◆ **Exercise requirements**
Every entry below must be copied exactly, with nothing left out.

◆ **Entries provided**
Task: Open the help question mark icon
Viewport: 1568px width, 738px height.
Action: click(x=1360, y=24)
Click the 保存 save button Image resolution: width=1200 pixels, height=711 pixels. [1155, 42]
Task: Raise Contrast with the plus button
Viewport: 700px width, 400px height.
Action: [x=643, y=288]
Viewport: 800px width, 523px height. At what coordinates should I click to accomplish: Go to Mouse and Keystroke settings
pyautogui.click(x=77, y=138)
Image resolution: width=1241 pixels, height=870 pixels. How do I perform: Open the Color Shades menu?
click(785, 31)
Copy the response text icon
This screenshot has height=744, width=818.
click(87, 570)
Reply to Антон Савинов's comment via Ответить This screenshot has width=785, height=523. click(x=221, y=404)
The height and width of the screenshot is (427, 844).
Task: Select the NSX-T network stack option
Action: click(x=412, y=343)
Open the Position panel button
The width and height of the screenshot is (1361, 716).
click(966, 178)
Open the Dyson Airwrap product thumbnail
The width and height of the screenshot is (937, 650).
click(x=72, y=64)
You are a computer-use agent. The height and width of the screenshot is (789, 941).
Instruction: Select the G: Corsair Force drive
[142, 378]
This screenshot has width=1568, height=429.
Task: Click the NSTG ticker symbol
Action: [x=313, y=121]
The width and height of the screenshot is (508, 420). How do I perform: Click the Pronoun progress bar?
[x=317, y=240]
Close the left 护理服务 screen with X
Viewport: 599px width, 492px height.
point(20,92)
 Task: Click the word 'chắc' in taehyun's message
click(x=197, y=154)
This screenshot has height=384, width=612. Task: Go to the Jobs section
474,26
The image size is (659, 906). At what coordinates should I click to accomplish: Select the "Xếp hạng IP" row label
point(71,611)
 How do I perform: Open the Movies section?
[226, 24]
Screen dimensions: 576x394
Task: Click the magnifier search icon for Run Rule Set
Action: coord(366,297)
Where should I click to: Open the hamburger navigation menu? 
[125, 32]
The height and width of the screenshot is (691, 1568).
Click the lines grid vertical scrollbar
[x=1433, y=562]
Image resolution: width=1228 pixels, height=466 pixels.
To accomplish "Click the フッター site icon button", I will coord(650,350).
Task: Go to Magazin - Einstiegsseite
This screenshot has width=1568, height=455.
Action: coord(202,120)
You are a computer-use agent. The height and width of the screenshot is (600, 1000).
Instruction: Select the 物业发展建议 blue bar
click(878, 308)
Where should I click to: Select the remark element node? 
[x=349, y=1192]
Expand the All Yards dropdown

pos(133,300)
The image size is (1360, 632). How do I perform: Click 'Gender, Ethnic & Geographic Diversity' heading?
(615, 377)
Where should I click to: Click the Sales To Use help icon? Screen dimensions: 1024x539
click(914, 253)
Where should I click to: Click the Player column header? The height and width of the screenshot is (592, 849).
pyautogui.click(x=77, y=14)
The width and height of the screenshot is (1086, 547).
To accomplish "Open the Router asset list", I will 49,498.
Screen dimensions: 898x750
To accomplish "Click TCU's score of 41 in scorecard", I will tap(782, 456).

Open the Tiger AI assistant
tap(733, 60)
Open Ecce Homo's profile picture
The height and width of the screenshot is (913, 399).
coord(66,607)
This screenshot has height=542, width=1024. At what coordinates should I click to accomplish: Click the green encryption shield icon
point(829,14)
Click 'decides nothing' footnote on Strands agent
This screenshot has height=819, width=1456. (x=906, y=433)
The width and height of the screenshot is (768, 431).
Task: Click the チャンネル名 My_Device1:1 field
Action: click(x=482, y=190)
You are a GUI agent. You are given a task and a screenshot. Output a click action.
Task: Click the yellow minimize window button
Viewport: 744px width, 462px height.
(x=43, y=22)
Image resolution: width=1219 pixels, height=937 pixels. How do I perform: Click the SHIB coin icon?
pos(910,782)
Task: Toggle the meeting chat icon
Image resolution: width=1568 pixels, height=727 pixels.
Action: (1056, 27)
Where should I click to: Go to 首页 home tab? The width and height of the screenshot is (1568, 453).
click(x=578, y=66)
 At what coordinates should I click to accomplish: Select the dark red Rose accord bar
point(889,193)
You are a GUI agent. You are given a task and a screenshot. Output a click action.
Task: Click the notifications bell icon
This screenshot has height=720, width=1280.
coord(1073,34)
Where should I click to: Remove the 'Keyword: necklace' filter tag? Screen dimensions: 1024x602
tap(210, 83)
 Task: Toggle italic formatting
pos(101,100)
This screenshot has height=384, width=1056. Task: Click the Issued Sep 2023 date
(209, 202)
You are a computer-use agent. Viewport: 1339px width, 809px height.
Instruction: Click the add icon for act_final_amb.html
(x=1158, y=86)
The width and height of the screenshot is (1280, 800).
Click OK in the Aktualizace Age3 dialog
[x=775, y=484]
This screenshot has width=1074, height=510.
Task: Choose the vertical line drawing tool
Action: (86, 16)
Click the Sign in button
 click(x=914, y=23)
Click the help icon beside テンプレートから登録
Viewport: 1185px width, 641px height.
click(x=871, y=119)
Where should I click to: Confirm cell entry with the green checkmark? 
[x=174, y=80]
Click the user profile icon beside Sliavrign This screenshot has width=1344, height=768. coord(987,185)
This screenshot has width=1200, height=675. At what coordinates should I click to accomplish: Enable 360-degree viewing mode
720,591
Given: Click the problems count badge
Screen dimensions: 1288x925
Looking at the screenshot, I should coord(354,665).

◆ **Task output**
Task: Open the help question mark icon
Viewport: 1568px width, 738px height.
Action: click(x=1360, y=24)
Click the 保存 save button Image resolution: width=1200 pixels, height=711 pixels. [1155, 42]
Task: Raise Contrast with the plus button
Viewport: 700px width, 400px height.
Action: [x=643, y=288]
Viewport: 800px width, 523px height. At what coordinates should I click to accomplish: Go to Mouse and Keystroke settings
pyautogui.click(x=77, y=138)
Image resolution: width=1241 pixels, height=870 pixels. How do I perform: Open the Color Shades menu?
click(785, 31)
Copy the response text icon
This screenshot has height=744, width=818.
click(87, 570)
Reply to Антон Савинов's comment via Ответить This screenshot has width=785, height=523. click(x=221, y=404)
The height and width of the screenshot is (427, 844).
Task: Select the NSX-T network stack option
Action: click(x=412, y=343)
Open the Position panel button
The width and height of the screenshot is (1361, 716).
click(966, 178)
Open the Dyson Airwrap product thumbnail
The width and height of the screenshot is (937, 650).
click(x=72, y=64)
You are a computer-use agent. The height and width of the screenshot is (789, 941).
Instruction: Select the G: Corsair Force drive
[142, 378]
This screenshot has width=1568, height=429.
Task: Click the NSTG ticker symbol
Action: [x=313, y=121]
The width and height of the screenshot is (508, 420). How do I perform: Click the Pronoun progress bar?
[x=317, y=240]
Close the left 护理服务 screen with X
Viewport: 599px width, 492px height.
point(20,92)
 Task: Click the word 'chắc' in taehyun's message
click(x=197, y=154)
This screenshot has height=384, width=612. Task: Go to the Jobs section
474,26
The image size is (659, 906). At what coordinates should I click to accomplish: Select the "Xếp hạng IP" row label
point(71,611)
 How do I perform: Open the Movies section?
[226, 24]
Screen dimensions: 576x394
Task: Click the magnifier search icon for Run Rule Set
Action: coord(366,297)
Where should I click to: Open the hamburger navigation menu? 
[125, 32]
The height and width of the screenshot is (691, 1568).
Click the lines grid vertical scrollbar
[x=1433, y=562]
Image resolution: width=1228 pixels, height=466 pixels.
To accomplish "Click the フッター site icon button", I will coord(650,350).
Task: Go to Magazin - Einstiegsseite
This screenshot has width=1568, height=455.
Action: coord(202,120)
You are a computer-use agent. The height and width of the screenshot is (600, 1000).
Instruction: Select the 物业发展建议 blue bar
click(878, 308)
Where should I click to: Select the remark element node? 
[x=349, y=1192]
Expand the All Yards dropdown

pos(133,300)
The image size is (1360, 632). How do I perform: Click 'Gender, Ethnic & Geographic Diversity' heading?
(615, 377)
Where should I click to: Click the Sales To Use help icon? Screen dimensions: 1024x539
click(914, 253)
Where should I click to: Click the Player column header? The height and width of the screenshot is (592, 849).
pyautogui.click(x=77, y=14)
The width and height of the screenshot is (1086, 547).
To accomplish "Open the Router asset list", I will 49,498.
Screen dimensions: 898x750
To accomplish "Click TCU's score of 41 in scorecard", I will tap(782, 456).

Open the Tiger AI assistant
tap(733, 60)
Open Ecce Homo's profile picture
The height and width of the screenshot is (913, 399).
coord(66,607)
This screenshot has height=542, width=1024. At what coordinates should I click to accomplish: Click the green encryption shield icon
point(829,14)
Click 'decides nothing' footnote on Strands agent
This screenshot has height=819, width=1456. (x=906, y=433)
The width and height of the screenshot is (768, 431).
Task: Click the チャンネル名 My_Device1:1 field
Action: click(x=482, y=190)
You are a GUI agent. You are given a task and a screenshot. Output a click action.
Task: Click the yellow minimize window button
Viewport: 744px width, 462px height.
(x=43, y=22)
Image resolution: width=1219 pixels, height=937 pixels. How do I perform: Click the SHIB coin icon?
pos(910,782)
Task: Toggle the meeting chat icon
Image resolution: width=1568 pixels, height=727 pixels.
Action: (1056, 27)
Where should I click to: Go to 首页 home tab? The width and height of the screenshot is (1568, 453).
click(x=578, y=66)
 At what coordinates should I click to accomplish: Select the dark red Rose accord bar
point(889,193)
You are a GUI agent. You are given a task and a screenshot. Output a click action.
Task: Click the notifications bell icon
This screenshot has height=720, width=1280.
coord(1073,34)
Where should I click to: Remove the 'Keyword: necklace' filter tag? Screen dimensions: 1024x602
tap(210, 83)
 Task: Toggle italic formatting
pos(101,100)
This screenshot has height=384, width=1056. Task: Click the Issued Sep 2023 date
(209, 202)
You are a computer-use agent. Viewport: 1339px width, 809px height.
Instruction: Click the add icon for act_final_amb.html
(x=1158, y=86)
The width and height of the screenshot is (1280, 800).
Click OK in the Aktualizace Age3 dialog
[x=775, y=484]
This screenshot has width=1074, height=510.
Task: Choose the vertical line drawing tool
Action: (86, 16)
Click the Sign in button
 click(x=914, y=23)
Click the help icon beside テンプレートから登録
Viewport: 1185px width, 641px height.
click(x=871, y=119)
Where should I click to: Confirm cell entry with the green checkmark? 
[x=174, y=80]
Click the user profile icon beside Sliavrign This screenshot has width=1344, height=768. coord(987,185)
This screenshot has width=1200, height=675. At what coordinates should I click to accomplish: Enable 360-degree viewing mode
720,591
Given: Click the problems count badge
Screen dimensions: 1288x925
Looking at the screenshot, I should coord(354,665).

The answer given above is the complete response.